To avoid such difficulties, the Ifbattery uses fluid electrolytes to store energy in a way that can be used be used in electric cars and electric bikes as well as a range of other electric and hybrid vehicles. These electrolytes are contained in a mixture of water and either ethanol or methanol, which can be used to top up the battery when it is low on charge.
The recharging process is similar to refuelling a conventional car with fossil fuels; at the refuelling station, drivers would discharge the spent fluid from their vehicle and use a pump to replace it with fresh. The process is made particularly environmentally friendly because the used fluid can be taken to a wind, hydroelectric or solar power plant to be reconstituted and can then be reused many times.
Professor John Cushman of Purdue University in Indiana developed the system and recently presented a paper on it at a conference in the Netherlands. He and Professor Eric Nauman, working alongside doctoral student Mike Mueterthies, have established Ifbattery LLC (If-battery) to continue developing and promoting the product.
Advantages for Industry
This new technology looks set to facilitate much faster uptake for electric cars and ebikes for two main reasons. Firstly, since they are cost effective and reusable over a long period of time, they will reduce the cost of running these vehicles.

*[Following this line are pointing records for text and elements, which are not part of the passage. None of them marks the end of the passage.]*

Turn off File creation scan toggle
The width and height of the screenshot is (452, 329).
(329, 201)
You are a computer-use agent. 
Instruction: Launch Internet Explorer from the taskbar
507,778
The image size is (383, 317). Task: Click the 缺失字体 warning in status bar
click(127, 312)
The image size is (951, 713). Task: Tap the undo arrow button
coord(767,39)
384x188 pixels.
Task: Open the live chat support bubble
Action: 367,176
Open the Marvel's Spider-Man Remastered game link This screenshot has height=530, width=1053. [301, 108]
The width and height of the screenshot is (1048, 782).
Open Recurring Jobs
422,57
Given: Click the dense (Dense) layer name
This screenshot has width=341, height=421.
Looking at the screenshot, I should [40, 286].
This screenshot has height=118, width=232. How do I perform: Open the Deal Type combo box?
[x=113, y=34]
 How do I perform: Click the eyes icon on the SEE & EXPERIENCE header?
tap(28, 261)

Secondly and most importantly, they will dramatically reduce the need for supportive infrastructure. Currently, EVs and e-bike batteries must be recharged after a certain distance travelled. This means that dedicated charging points need to be available at regular intervals throughout the transport network, and would need to be designed and built before these vehicles could be more widely used.
However, the different charging process for the Ifbattery means that it can be recharged using a standard fuel pump. In fact, it has been suggested that existing fuel infrastructure could be gradually repurposed as demand grows, which would reduce costs and allow EVs and e-bikes to be widely taken up in a much smaller time frame.
The team behind the Ifbattery hopes to begin mass production before too long, though they need to focus on publicising the product in order to raise its profile. They aim to prepare it for mass production by attracting investors and bringing in a wider group of people to carry out research and development.